# 🧪 Lab Handout: K-Means Clustering


In this lab, we will explore **K-Means Clustering**, an unsupervised learning algorithm used to group data into clusters.  
We will use a sample dataset (`income.csv`) and visualize the results using scatter plots.

---

**Learning Objectives**:
- Understand the steps of K-Means clustering
- Implement K-Means using `scikit-learn`
- Visualize clusters with Matplotlib / seaborn
- Use the **Elbow Method** to find the optimal `k`





## 🧩 K-Means Clustering

**K-means clustering** is a method to group data into clusters where each piece of data is closest to the central point, or **centroid**, of its cluster.
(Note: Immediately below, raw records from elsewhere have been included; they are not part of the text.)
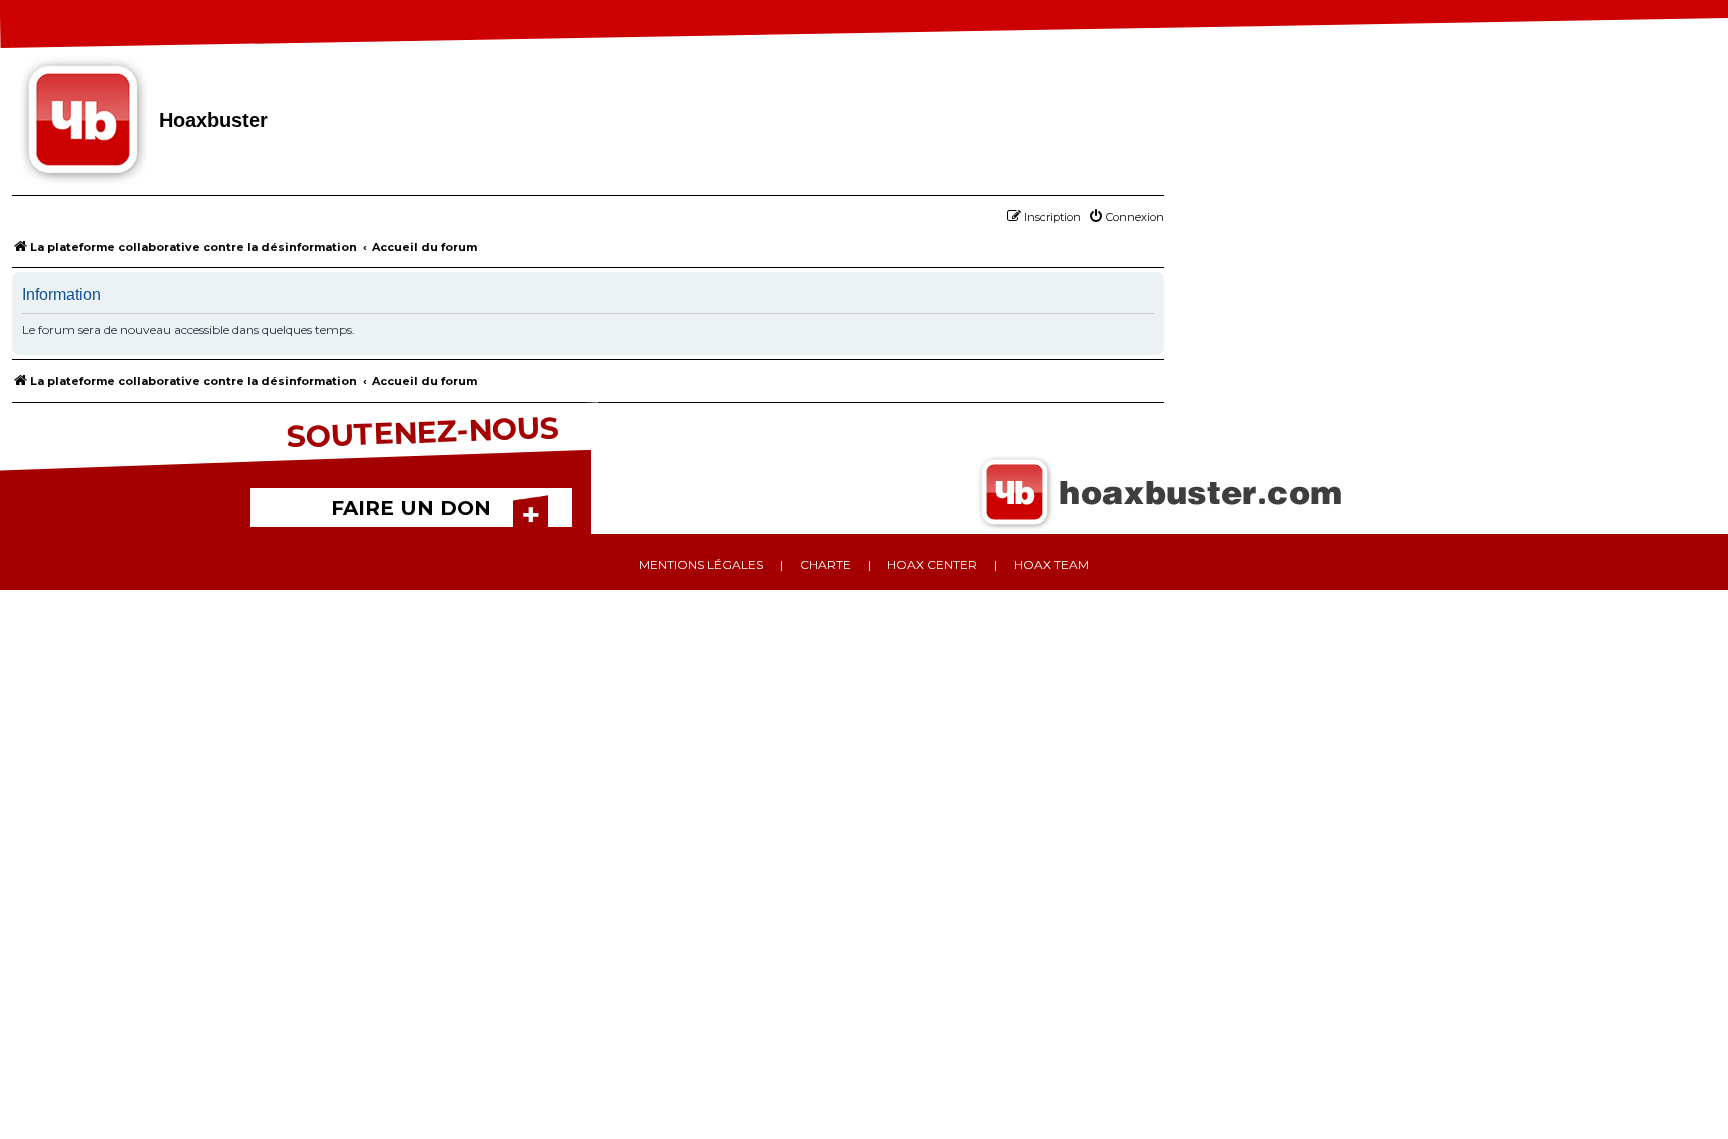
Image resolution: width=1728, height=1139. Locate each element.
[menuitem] (1126, 217)
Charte (825, 564)
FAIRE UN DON (411, 508)
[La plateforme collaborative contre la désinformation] (85, 122)
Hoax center (932, 564)
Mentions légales (701, 564)
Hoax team (1051, 564)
### Steps of the K-Means Algorithm
1. Start with **K centroids** by putting them at random places.  
   Example: here K = 2 (randomly selected centroids).  
2. Compute the **distance** of every point from each centroid and cluster them accordingly.  
3. Adjust centroids so that they become the **center of gravity** for their respective clusters.  
4. Re-cluster every point based on their updated distance from the centroids.  
5. Again, adjust centroids.  
6. Repeat steps until **data points stop changing clusters** (convergence).

---

### 🧮 **SSE** – Sum of Squared Errors or **WCSS** - Within Clusters Sum of Square
To find the **optimal number of clusters (K)** using SSE:
- Plot the **sum of squared distances** from each data point to its cluster’s centroid.  
- Then, select **K** where the decrease in SSE starts to **level off**, known as the **“elbow point.”**

***

## [scikit-learn KMeans Reference](https://scikit-learn.org/stable/modules/generated/sklearn.cluster.KMeans.html)
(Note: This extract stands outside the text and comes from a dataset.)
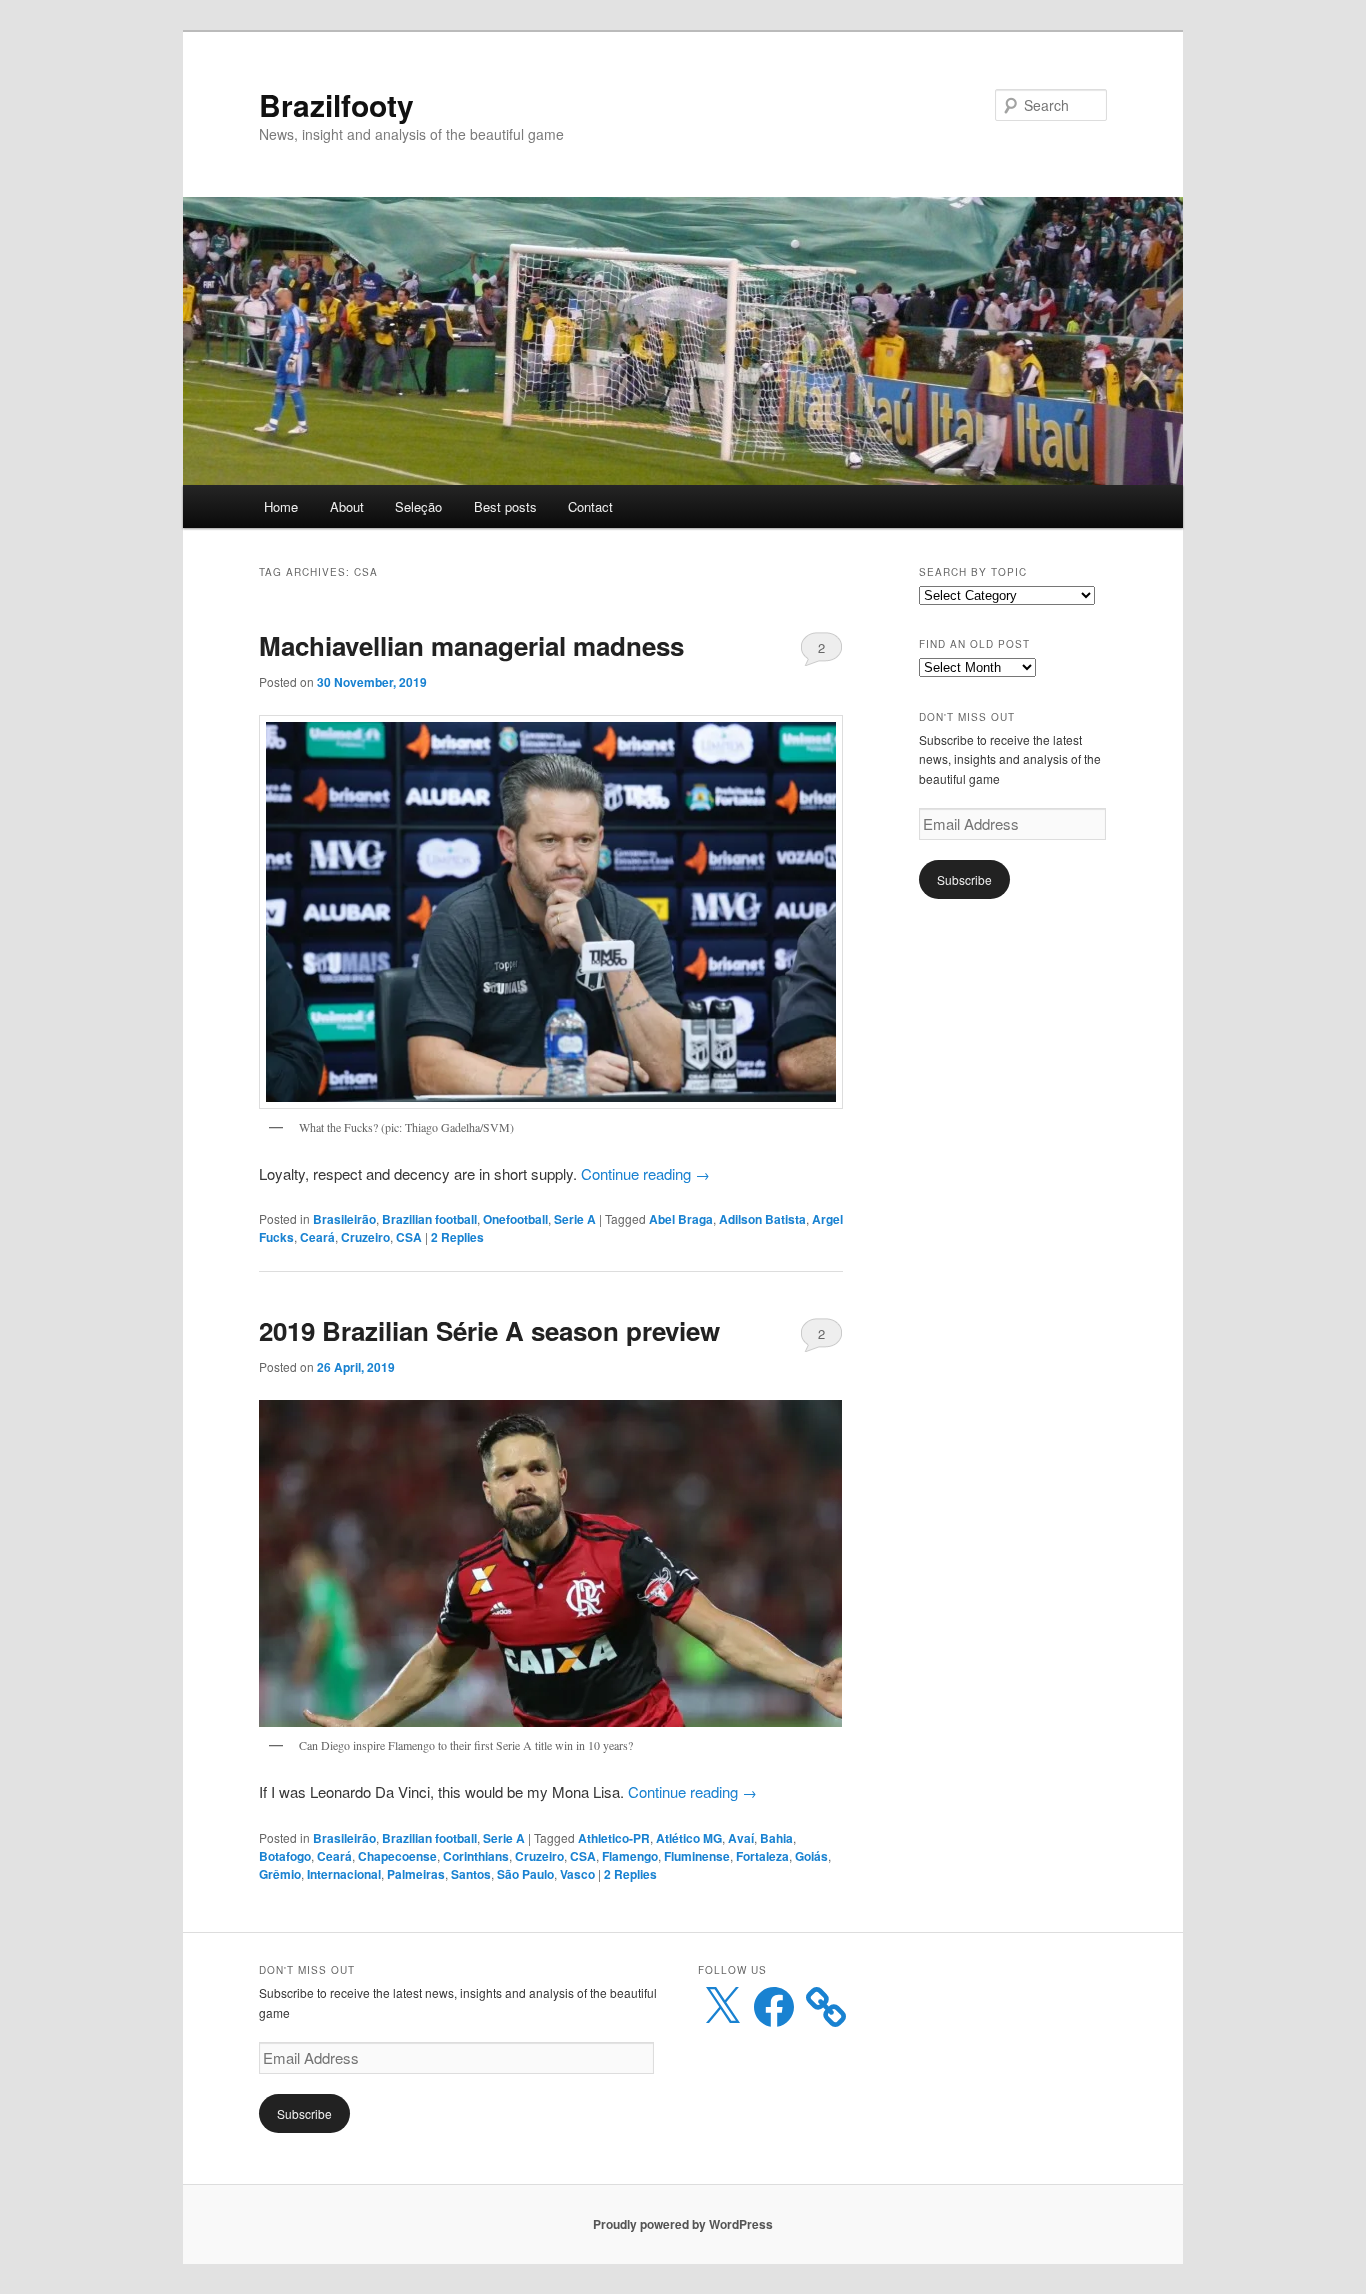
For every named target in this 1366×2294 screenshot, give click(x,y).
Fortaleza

**from sklearn.cluster import KMeans**

### ⚙️ Key Parameters of `KMeans`

| Parameter | Description |
|------------|-------------|
| **n_clusters** | Number of clusters (K) to form. |
| **init** | Method for initializing centroids — `'k-means++'` *(default)* or `'random'`. |
| **n_init** | Number of times the algorithm runs with different centroid seeds (best result kept). |
| **max_iter** | Maximum number of iterations for a single run. |
| **random_state** | Controls random number generation for reproducibility. |
---

### 🧩 Main Methods

| Method | Description |
|---------|-------------|
| **fit(X)** | Compute K-Means clustering on dataset `X`. |
| **fit_predict(X)** | Fit model and return cluster labels for each data point. |
| **predict(X)** | Assign new samples to the nearest existing cluster centroid. |

---

### 📊 Important Attributes

| Attribute | Description |
|------------|-------------|
| **cluster_centers_** | Coordinates of the cluster centroids. |
| **labels_** | Index (0, 1, 2, …) of the cluster each data point belongs to. |
| **inertia_** | Sum of squared distances (SSE) of samples to their nearest centroid. |

---

📝 **Note:**  
- Always scale your data (e.g., using `StandardScaler`) before applying K-Means.  
- Choose an appropriate `K` using the **Elbow Method**.  
- K-Means assumes **spherical**, equally sized clusters and is sensitive to **outliers**.

***

## Methods to determine optimal number of clusters

### 1. Elbow Method:

The **Elbow Method** helps determine the **optimal number of clusters (K)** in a K-Means model.  
It is based on analyzing the **Sum of Squared Errors (SSE)**, also known as **inertia** in scikit-learn.

---

#### **Concept**

- As K increases, the **SSE (inertia)** — i.e., the sum of squared distances of samples to their nearest cluster center — always **decreases**.  
- Initially, this reduction is large, but after a certain K, the improvement slows down.  
- The point where the **rate of decrease sharply changes** forms an **“elbow”** in the curve — this K is usually a good choice.

---

#### **Formula**

The **SSE** (or inertia) is given by:

$$
SSE = \sum_{i=1}^{k} \sum_{x_j \in C_i} \|x_j - \mu_i\|^2
$$

Where:  
- \( C_i \) = cluster *i*  
- \( \mu_i \) = centroid of cluster *i*  
- \( x_j \) = data points in cluster *i*

---

### 2. Silhouette Score 

The **Silhouette Score** is a metric that measures **how well data points fit within their clusters** in comparison to other clusters.  
It helps evaluate the **quality of clustering** without knowing the true labels.

---
#### **Library**
from sklearn.metrics import silhouette_score

#### **Formula**

For each sample **i**:
- **a(i)** = average distance between *i* and all other points in the same cluster.  
- **b(i)** = smallest average distance of *i* to all points in any other cluster.  

Then,  
$$
s(i) = \frac{b(i) - a(i)}{\max(a(i), b(i))}
$$

The overall **silhouette score** is the average of all `s(i)` values.

---

#### **Score Range**

| Silhouette Score | Interpretation |
|------------------:|----------------|
| **+1** | Perfectly clustered (well-separated clusters). |
| **0** | Points are on or very close to the decision boundary. |
| **-1** | Points are likely assigned to the wrong cluster. |

---